13h15, France 2

VIDEO. "13h15". Le récit de la tuerie d'Auriol qui a fait six morts en 1981, dont le chef du SAC de Marseille

Des membres du Service d’action civique ont reçu pour instruction d’éliminer le chef de la section de Marseille du service d’ordre gaulliste, en juillet 1981. La gauche est au pouvoir depuis deux mois et il est soupçonné de vouloir trahir. Le commando le tuera, ainsi que cinq membres de sa famille. Extrait du magazine "13h15 le dimanche" du 1er octobre.

Ce samedi 18 juillet 1981, en début d’après-midi, Jean-Bruno Finochietti et ses complices se mettent en planque devant la maison du policier Jacques Massié, chef de la section locale du Service d’action civique (SAC) de Marseille. Ces militants du service d’ordre gaulliste ont reçu pour mission d’interroger et d’éliminer celui qui est soupçonné de vouloir trahir son organisation et d'en révéler ses secrets, au moment où la gauche vient d’arriver au pouvoir. Ils vont commettre la "tuerie d’Auriol", dans les Bouches-du Rhône.
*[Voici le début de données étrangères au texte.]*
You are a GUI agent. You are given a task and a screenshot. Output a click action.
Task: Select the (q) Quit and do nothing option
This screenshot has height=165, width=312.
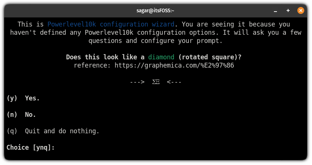pyautogui.click(x=53, y=131)
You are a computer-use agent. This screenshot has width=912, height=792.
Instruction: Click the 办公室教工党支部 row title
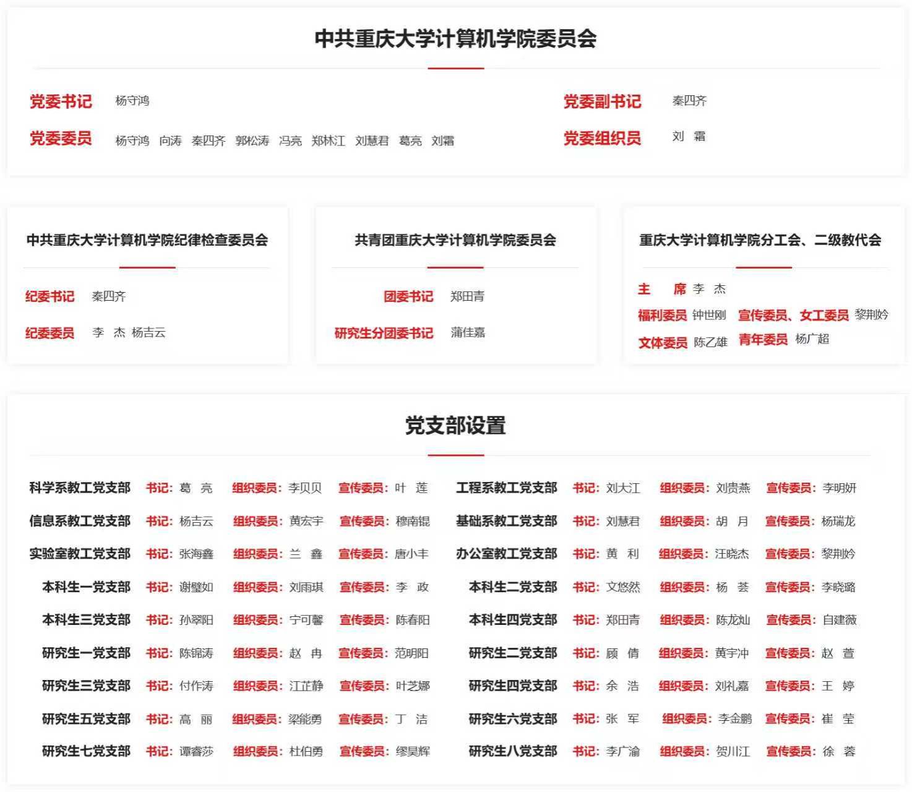click(x=506, y=554)
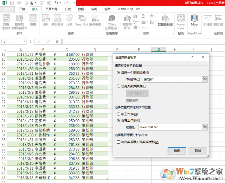Viewport: 225px width, 183px height.
Task: Click the 数据透视表 (PivotTable) ribbon icon
Action: (6, 20)
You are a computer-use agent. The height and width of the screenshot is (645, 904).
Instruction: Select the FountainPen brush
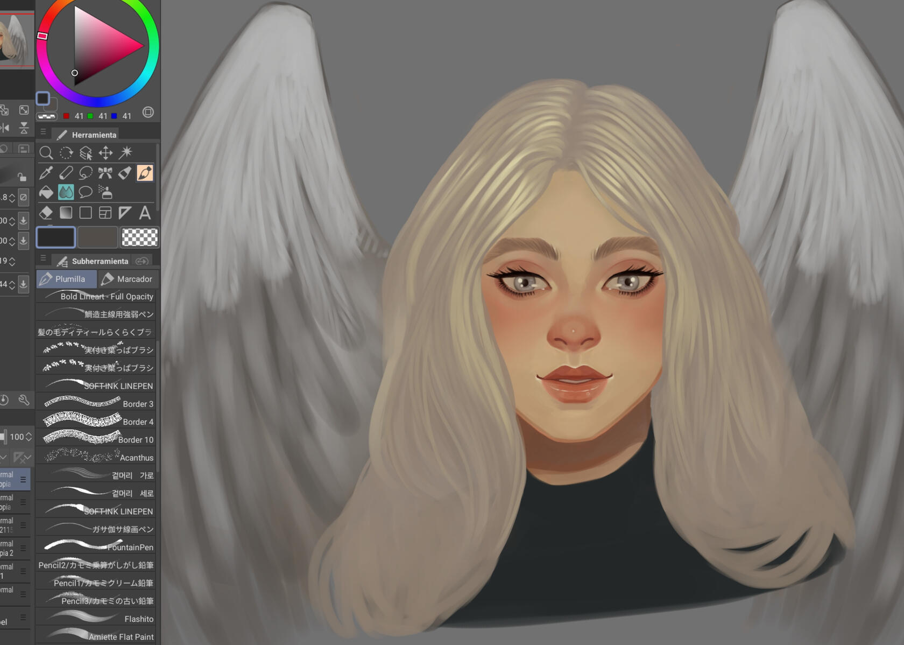click(x=97, y=547)
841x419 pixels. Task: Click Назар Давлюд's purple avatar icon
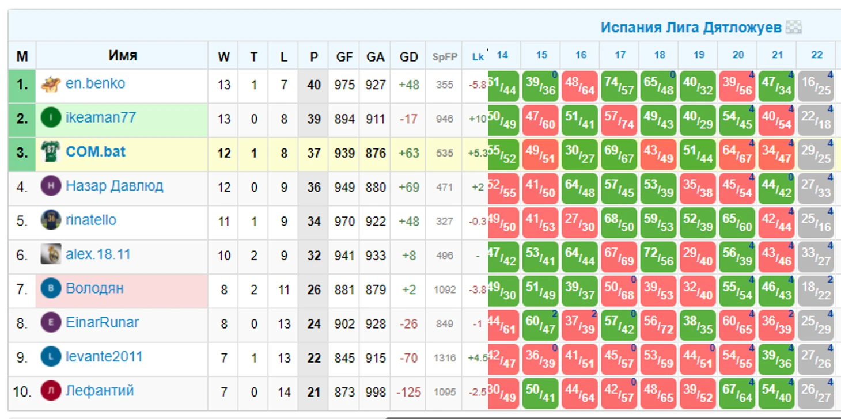pos(51,186)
Le commando observe à la jumelle la bastide qui semble vide. La voiture du policier est garée devant. Après cinq heures de surveillance, ces hommes déterminés passent à l’action, ignorant que leur cible a quitté les lieux quelques heures plus tôt. A cinq, armés de couteaux, de fusils et de revolvers, ils entrent dans la maison et tombent sur l’épouse, Marie-Dominique, et le beau-frère de leur objectif. Ils sont gazés, ligotés et emmenés dans une chambre à l’étage.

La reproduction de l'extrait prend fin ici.